A look into our long affair with jewelry.

Does the glimmer of jewels alone make them precious to us, or is it something more? In Stoned: Jewelry, Obsession, and How Desire Shapes the World, writer and jeweler Aja Raden inspects our lust for jewelry, how we've been conditioned to want it, and the mark our long-burning love affair with these symbolic possessions has made on human history. —Colleen Park

Where does our attraction to diamonds, pearls, and gold begin?

If something is sparkly or colorful, people will be drawn to it—but that includes crumpled-up tinfoil on the street. The next piece of the puzzle is the belief that there's something special about it. That's where factors like scarcity come into play: A thing becomes precious when it's thought to be in short supply, and it becomes priceless when it's running out.

You explain that De Beers made diamonds seem rare by controlling their supply—then hooked Americans on diamond engagement rings.

It actually impairs your ability to think rationally when you see a dwindling supply of something, or what you believe is a dwindling supply. If you make people believe that those around them are scrambling to get something, suddenly they have to have it, too.

What changed when jewelry became a middle-class asset?

We restructured what it's worth. You can go into Mikimoto and there are breathtaking $800,000 confections, or you can go to a beach shop and buy a strand of cultured, freshwater pearls for $10. It's not about which one is prettier.
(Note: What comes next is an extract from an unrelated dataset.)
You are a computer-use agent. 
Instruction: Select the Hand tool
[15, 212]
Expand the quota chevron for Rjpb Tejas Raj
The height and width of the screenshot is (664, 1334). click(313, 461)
Though it may be an ugly aspect of our nature, we want to know where people fall on the social hierarchy, and one way we do that is with adornments.

Does knowing any of this diminish your own fascination with jewelry?

No. It's all based on emotion and desire. It's like romantic love for objects. Your friends can stand there and tell you that diamonds aren't really that scarce, and you still want one. It hasn't made me question my desires at all, because desire is, by its nature, irrational.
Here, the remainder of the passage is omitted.